# Winter tarpon, at last...



## mark_gardner (Mar 18, 2009)

sounds great  maybe i'll drag my sled that way and once i knock out all the poons i'll swing over to stra8's holes and catch all his peacocks  ;D


----------



## Capt Dan Medina (Apr 28, 2008)

lets hope them tarpon stay for a while! Fishing has been kinda tough in flamingo lately!


----------



## gmckee1 (Sep 8, 2009)

Any idea what the water temps in Whitewater Bay are right now? I've been hoping to see a winter push of tarpon here around Pine Island but I think we're still too cold.


----------



## lemaymiami (Feb 9, 2007)

My last day was Thursday and we had 71 degree water at 6:30 Am.... That was at the inside boat ramp and it's very warm for this time of year. During the day some areas warmed up to as much as 73 or 74 degrees. I'm just praying most days when the big fish are around in winter for that minimum 70 mark, below that I don't expect them to eat. Funny thing, at night in Biscayne Bay I get small fish (up to 40lbs mostly, with an occasional 50 or 60lb fish...) to bite in only 67 degree water... go figure. 

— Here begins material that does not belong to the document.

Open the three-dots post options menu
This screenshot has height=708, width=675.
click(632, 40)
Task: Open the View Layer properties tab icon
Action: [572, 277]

Whatever the dawn temperature is it should warm up at least four degrees during the day if it's sunny and there's only light winds. All bets are off if it's cloudy or really windy...


----------



## newbie_dave (May 31, 2007)

Nice job, Captain.  I look forward to seeing the show.


----------



## HaMm3r (Dec 11, 2006)

Be sure to let us know when it airs.


----------



## Alonzo_Sotillo (Oct 9, 2009)

Thanks for the heads up Capt.


----------